I have the privilege of mentoring some MBA students at the Rady School of Management, the business school at my alma mater. On December 22, 2012, the Rady School tweeted a quote attributed to Theodore Roosevelt: “To educate a person in the mind but not in morals is to educate a menace to society.”
Since the December 14, 2012, slaughter of innocents and innocence at Sandy Hook Elementary School, I have wondered how to constructively deal with this tragedy. The perpetrator was nothing less tan a domestic terrorist, a suicide bomber raised as a product of a United States society that seems increasingly amoral. This act of violence was facilitated by the perpetrator’s unfortunate access to deadly force that should be unnecessary in a self-described civilized society. However, the perpetrator proved to be far from civilized; he may be properly classified as mentally ill, as a psychopath with no regard for human life. He was, however, a product of our self-described civilized society.
Largely in the name of individual liberties and liberal thinking, culture and society in the United States has gradually and methodically removed and abandoned God, respect and reverence for human life, and self control from the way we raise the next generation. In the name of open-mindedness and free thinking, boundaries, values, morals, and standards for living, gradually have given way, in a large portion of U.S. society, to free expression, free love, unfettered living. In the name of these freedoms, society has abdicated its responsibility and ceded its authority to restrict behavior.
As a consequence, the entertainment industry glorifies violence and numbs impressionable minds to death, while decrying the death penalty and restrictions on abortion. In the United States, and elsewhere, we have systematically jettisoned any sense of rudder and keel for living and then wondered why people act as if they are misguided and lacking values.

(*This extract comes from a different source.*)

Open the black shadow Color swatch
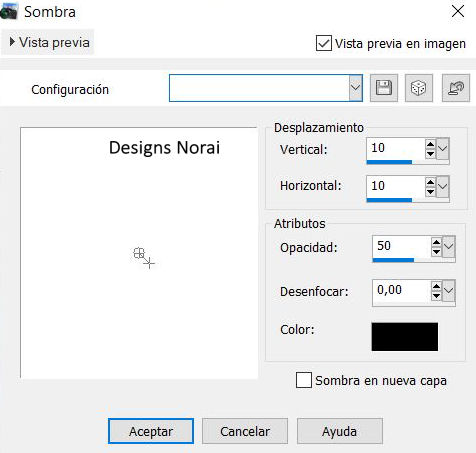The image size is (476, 453). (x=405, y=337)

We proclaim that we cannot or should not tell people that certain behavior is wrong, or that it at least is not helpful, an then wonder why people behave badly.
We lament the lives lost by suicide bombing, which seemingly value the life of the perpetrator more than the other victims by emphasizing the loss of the perpetrator’s life over the lives of the others. The United States seems to be raising up its equivalent to suicide bombers, as evidenced by the mass killings in our homeland carried out by, for the most part, young men. Somehow, these mass killers, just like the suicide/homicide bombers in the Middle East and Southeast Asia, have never had or have abandoned value or respect for human life. They lack values because we are gradually replacing cultural elements, including religion, from their lives and filling the void with other cultural elements that provide different values.
It is easy to blame guns or video games. It is also easy, and unaccountable, to blame mental illness. Guns and mental illness seem to certainly play a part. The more difficult factor to address, that network news commentators never mention, is the decline in values. As a society, our leaders have led us down a wrong path, to destruction rather than freedom, and our leaders lack the discernment and the spine to propose a change in direction.